Coding

Part:BBa_K1408002:Design

Designed by: Stephen A Rettie   Group: iGEM14_Washington   (2014-10-09)


Gal4-Degron-Vp16


Assembly Compatibility:
  • 10
    COMPATIBLE WITH RFC[10]
  • 12
    INCOMPATIBLE WITH RFC[12]
    Illegal NheI site found at 870
  • 21
    INCOMPATIBLE WITH RFC[21]
    Illegal BamHI site found at 340
    Illegal XhoI site found at 85
    Illegal XhoI site found at 568
    Illegal XhoI site found at 1305
  • 23
    COMPATIBLE WITH RFC[23]
  • 25
    COMPATIBLE WITH RFC[25]
  • 1000
    INCOMPATIBLE WITH RFC[1000]
    Illegal BsaI site found at 487


Design Notes

Xba1, EcoR1 and Spe1 restriction sites were present in the original sequence obtained from the Fields Lab.
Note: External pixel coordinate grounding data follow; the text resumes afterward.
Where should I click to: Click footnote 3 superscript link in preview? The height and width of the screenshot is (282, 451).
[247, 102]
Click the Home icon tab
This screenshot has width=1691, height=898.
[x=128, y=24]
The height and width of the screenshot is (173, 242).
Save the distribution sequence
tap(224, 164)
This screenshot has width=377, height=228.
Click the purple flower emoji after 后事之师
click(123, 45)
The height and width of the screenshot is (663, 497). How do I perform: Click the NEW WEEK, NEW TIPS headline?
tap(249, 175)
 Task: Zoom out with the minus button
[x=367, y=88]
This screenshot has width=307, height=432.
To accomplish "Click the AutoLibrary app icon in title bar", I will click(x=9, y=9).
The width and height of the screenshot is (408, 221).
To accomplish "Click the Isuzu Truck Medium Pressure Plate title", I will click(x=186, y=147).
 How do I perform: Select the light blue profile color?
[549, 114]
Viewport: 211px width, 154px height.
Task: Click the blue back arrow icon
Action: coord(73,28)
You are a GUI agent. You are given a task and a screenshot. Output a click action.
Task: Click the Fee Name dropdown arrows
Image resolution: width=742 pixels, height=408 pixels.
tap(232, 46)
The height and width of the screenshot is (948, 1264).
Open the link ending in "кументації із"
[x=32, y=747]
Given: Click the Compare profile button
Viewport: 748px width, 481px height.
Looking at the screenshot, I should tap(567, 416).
These are illegal restriction sites according to iGEM rules. The submitted part was synthesized with synonymous substitutions (silent mutations) amplified with primers containing the biobrick prefix and suffix and then digested and ligated into the iGEM vector.

Source

The degron is a Protein domain Saccharomyces cerevisiae MATa2 (a=alpha).

Gal4 is a DNA binding fragment from Saccharomyces cerevisiae. VP16 is a transcriptional activator from herpes simplex virus.

These parts were obtained from the Fields Lab at the University of Washington.


References

Degron from Ben Jester - Fields Lab, UW